The Notes etc. sent are the result of thirty two years observation during that time I have constantly paid close attention both to what I have heard or seen amongst the Natives in every part of the country always marking what they said amongst themselves without letting them know that I took any notice of what they were saying as they will freely deliver their own views amongst themselves when they think that you are not paying any attention, but if you let them know that you wish to procure their real opinion they speak with great caution and will only mislead you it is therefore needful to be cautious I have only mentioned a few of what they term their greaveances I could have given many more but I thought that it was better to confine myself to a few
of the most striking It will require the utmost caution for the management of all Native affairs I trust that the Government will remodel the Native office and extend it or it will fail in accomplishing what is wanting to be done The office at present is very much like a child who has out grown its baby cloths, its work has greatly out grown its power both Auckland and Wellington the two great centers of Native population require a Native office with a Native Commissioner as head of the whole. There is no one so well quallified to hold that office as yourself both from the length of time that you have been engaged with the management of Native affairs as well as from your knowledge of the Natives generally For Wellington there ought to be a person well acquainted with both the language and Native affairs generally I think that the plan sketched out by me would work well if put in practice. There was one thing which I beleive to be of the greatest importance which I did not mention, it is the translation of all documents both Maori into English, and English into Maori. There ought to be a person who has resided amongst Maories for
years and can not only speak good Maori but speak it as a Native speaks it a person of this kind should be appointed whose sole duty it should be not to translate but to go over all translations to correct and alter when needful this would be of the greatest value as both the construction of sentences and also the choise of words which would not strike the translator but would both elusidate the subject and enable those for whose use it was written or printed to comprehend clearly what was ment which now I am convinced they frequently cannot although not really incorrect it may be "Gika but not Reka It may be Maori but in an English dress that was the case with the Governors terms with Waikato the Natives never could understand its import the translation of the terms to the Ngatiruanui tribes was much better. This may be thought a thing of but little moment but I view it as of the greatest importance the salary of a person for that purpose would more than be paid by the good he would accomplish nothing is more needful than to enable the natives to comprehend what is ment which I am quite sure they frequently do not at the present time.

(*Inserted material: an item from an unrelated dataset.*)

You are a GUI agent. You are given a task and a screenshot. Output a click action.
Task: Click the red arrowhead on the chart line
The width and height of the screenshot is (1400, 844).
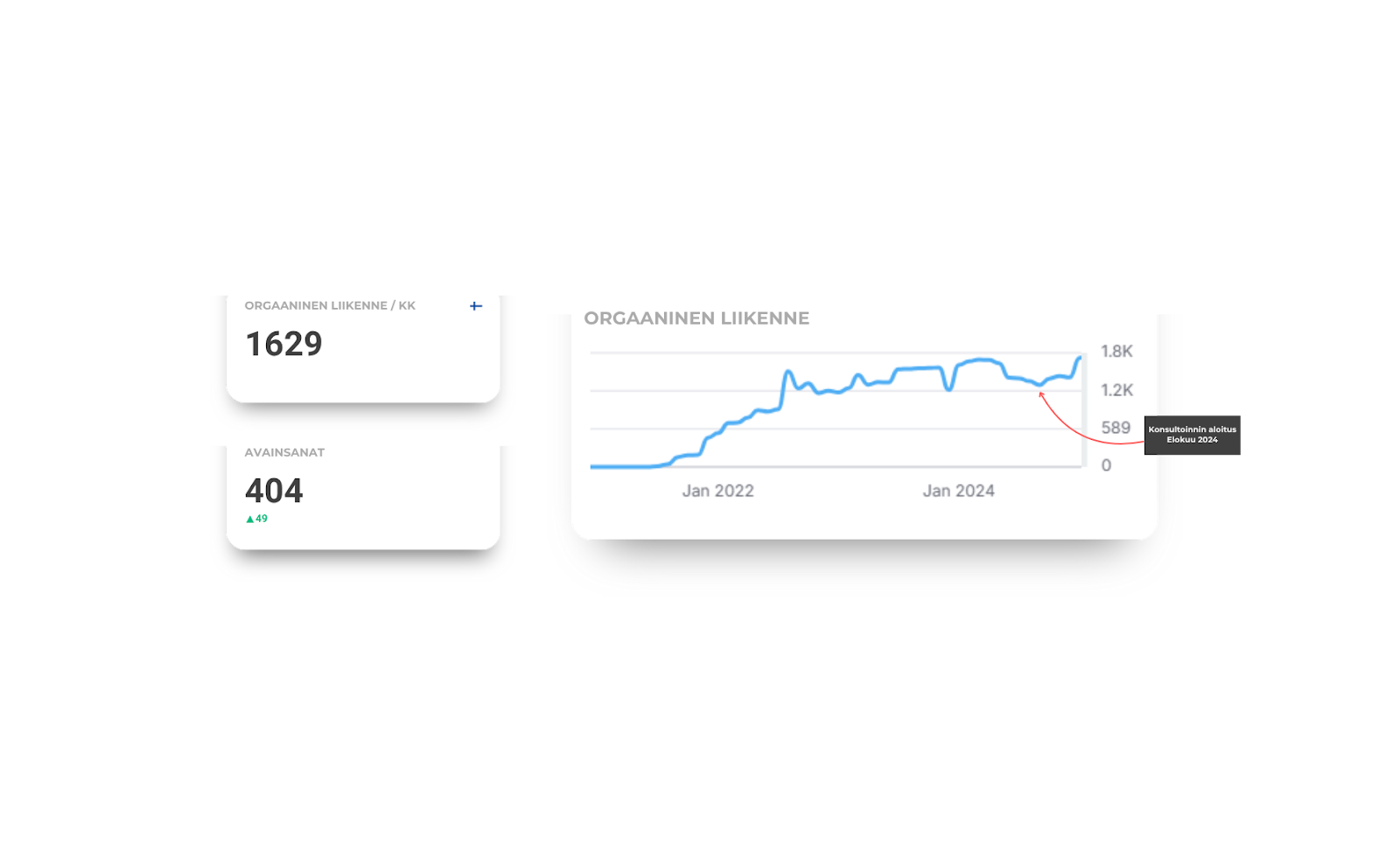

With regard to the purchase of land I am not yet convinced that any better system can be adopted than that now in use if a little more liberal scale was introduced but if it should be decided for to change it one of the two proposed be me I think would be the best but the commissioner should have nothing whatever to do with any Native affairs except the land so that no mistake may be made which would not be the case if he had a good knowledge of the Native Tenure to their lands he would be able-to keep clear of disputes, which are now so frequently happening but which would Also the appointment of Magistrates to reside in every district who would asist and guide the Natives but they must be men who are good Maori Schoolars and good moral characters if not they will do a deal of harm If judiciously chosen they may be of great asistance both to the Natives and the English.
Since writting the above I have received Te Manuhiri Tuarangi of Augst. 15 I there see for the first time the Governors Memorandum to the House I see that his plan is a move in the same direction as that proposed be me in my Notes and Suggestions I have not
had time to examine it but from a casual look at it I see that there is the same fault in the translation as that mentioned by me above I will just take a sentence in the paragraph XV as translated
Kia whangaia nga tamariki, kia kakahuria, ekore e tira
Now that is not put so that it could be understood except be Natives who resided with Europeans in the first place it says 'let the children be fed let them be clothed-and then it says it cannot be done it ought to run something like this
Ekore e taia te whangai me te whakakakahu nga tamariki i te maha o nga kura
Then again in the recapitulation of the Governors opinions paragraph 1 it says Unuhia mai o ratou tikanga pai. Now unuhia is never used to elicit it is always used to remove a body a substance as unuhia te Pou unuhia mai ina mea there are several words that would be far better such as Kimihia nga whakaro me whakaatu mai e nga tangata Maori i oratou whakaaro. These are only a few notes but nearly all of the sentences could have been much better constructed
to make it appear more in a Maori dress to enable the Natives clearly to comprehend what is ment I have not had time to examine but from what little I have seen the same ambiguity prevails in the English translation of the Native speeches at Kawhia which if care had been taken would have been much more clear and better understood by English readers let some person be set apart for this purpose give him a good Salary and let him alone be responsible for all translation It would take a deal of labour off the hands of the heads of Departments and be of incalculable service The Government in India Chaina and almost everywhere have found it needful to do so and I feel convinced that before long it will be found so here. The Manuhiri Tuarangi may be made of great service to the Native population if care be taken to get good and useful articles prepared for it and have them written in a plain clear Native style.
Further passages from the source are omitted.